Moving from the War to Law School at Yale Commentator Ken Harbaugh spent nine years in the Navy before he started Yale Law School last year. Among his new peers at Yale, he's found very few people who have resumes like his, combining both military service and an Ivy League education.
Because few have military experience or plan to join the military, notes the reporter introducing the piece. Harbaugh notes that:
The elites who shape our national policy are growing dangerously out of touch with the men and women sent to fight in their place. It is an unfortunate truth that some socio-economic groups bear far heavier burdens than others in defending this country. But for all the nuanced explanations out there the real reason we always send the poor is because the privileged refuse to go.
I thought that Mr. Harbaugh's comments were a very accurate and damning critique of how the privileged treat the military. Their snobbish attitudes have begun to bleed through to the rest of us. The sacrifices that members of the US military make for the rest of us deserve more than the distrust and pity offered because some think they are too stupid to avoid the military or not valuable enough to do something else. Just because you don't want to serve doesn't mean that no one else should.
In 2005 Tucker Carlson noted just who is in the US military (hat tip Wizbang).

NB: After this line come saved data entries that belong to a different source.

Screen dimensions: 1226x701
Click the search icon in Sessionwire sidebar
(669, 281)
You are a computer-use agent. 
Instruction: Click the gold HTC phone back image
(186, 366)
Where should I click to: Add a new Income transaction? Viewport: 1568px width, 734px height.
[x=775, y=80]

Don't patronize our troops
You often hear people compare the war in Iraq to the war in Vietnam, but here's one key difference: Nobody's calling veterans of the current war baby killers. Even the most strident opponents of Iraq go out of their way to praise the soldiers who've served there. Everyone is for the troops. It's required.

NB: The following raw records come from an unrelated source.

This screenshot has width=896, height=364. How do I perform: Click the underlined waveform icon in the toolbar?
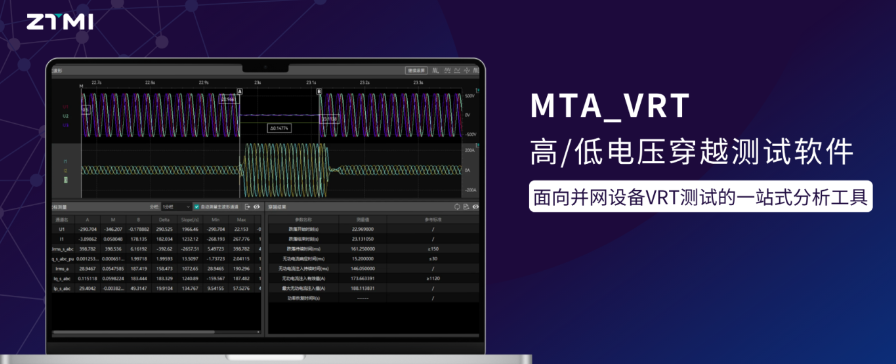pyautogui.click(x=457, y=70)
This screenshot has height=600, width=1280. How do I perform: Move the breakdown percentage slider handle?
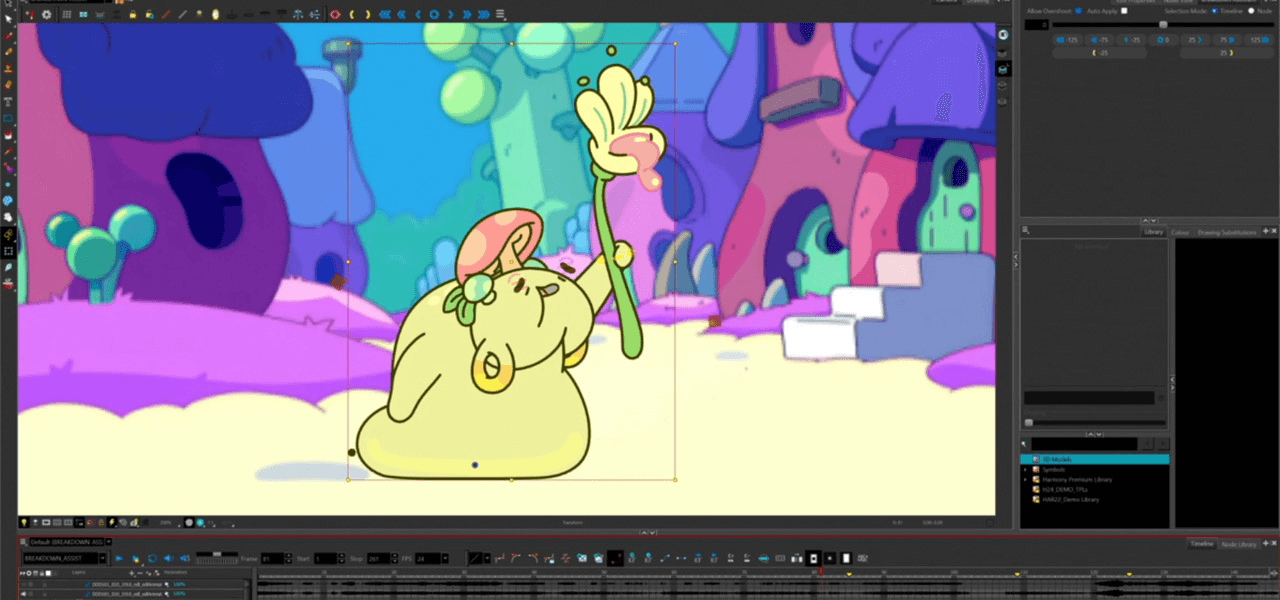(x=1162, y=24)

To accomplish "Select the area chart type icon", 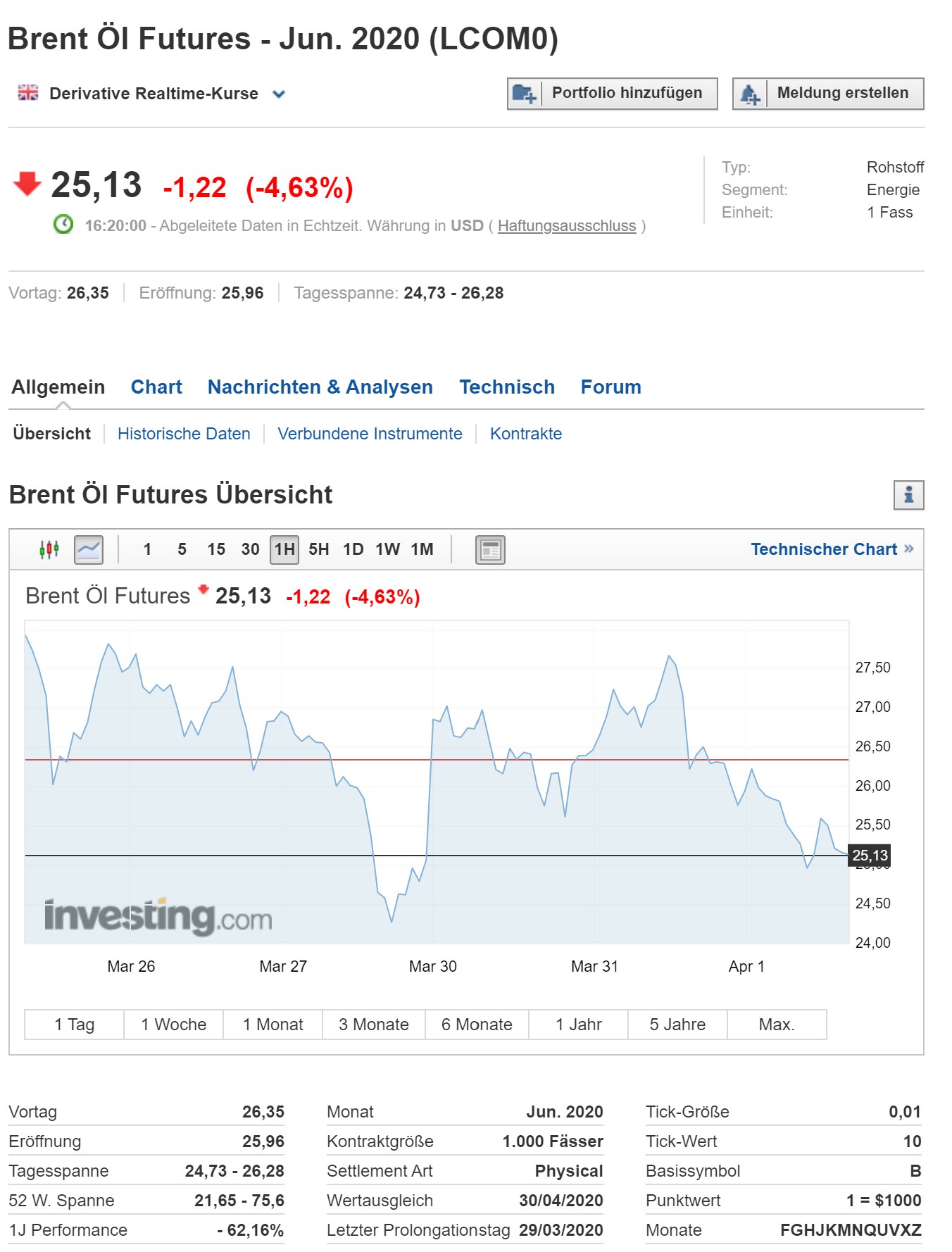I will click(89, 549).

Why the change in attitude? Two words: pity and guilt. Everyone knows America's wars are fought by America's poor, people with so few career options that serving in combat qualifies as a lucky break. We feel sorry for the troops because we know desperation drove them into the military. We feel guilty because they are doing what we, the more fortunate, don't have to do.
It turns out we're wrong on both counts. A new and comprehensive study of enlistment data by military analysts at the Heritage Foundation has found that the typical volunteer is both more affluent and better educated than the average 18 to 24-year-old American. That's right: The average soldier is more privileged than his civilian counterpart. And the gap is widening. As the study puts it, since September 11th, "more volunteers have emerged from the middle and upper classes and fewer from the lowest-income groups. ... Since 2001, enlistments have increased in the top two-fifths of income levels but have decreased among the lowest fifth."
But wait. Aren't poor minorities "disproportionately" represented in the enlisted ranks and the military? That's the claim Congressman Charlie Rangel and others have made repeatedly on the House floor. It's a total crock. According to a 2003 Pentagon study, "blacks tend to be concentrated in administration and support jobs, not in combat jobs." Infantry, armored and artillery units, whose members suffer the bulk of casualties in Iraq and any war, tend to mirror the racial mix of the country almost exactly.
So if enlistees aren't driven to the military by poverty and hopelessness, why do they join? For the adventure, maybe. Possibly for the experience. Maybe even because they believe in the cause.
Hard as it may be for the average congressman or newspaper columnist to believe, American soldiers aren't losers. They're adults who know exactly what they're doing and are doing it voluntarily. Pity their suffering perhaps, but don't patronize them.
Being a military veteran Kerry should have been aware of what the military has to put up with. He should have known better than to attempt his "joke". Not being in the military myself I don't really know what military life is like but I know better than to intimate that those in the military are lazy and stupid. Perhaps Mr. Kerry should just stop talking and just apologize.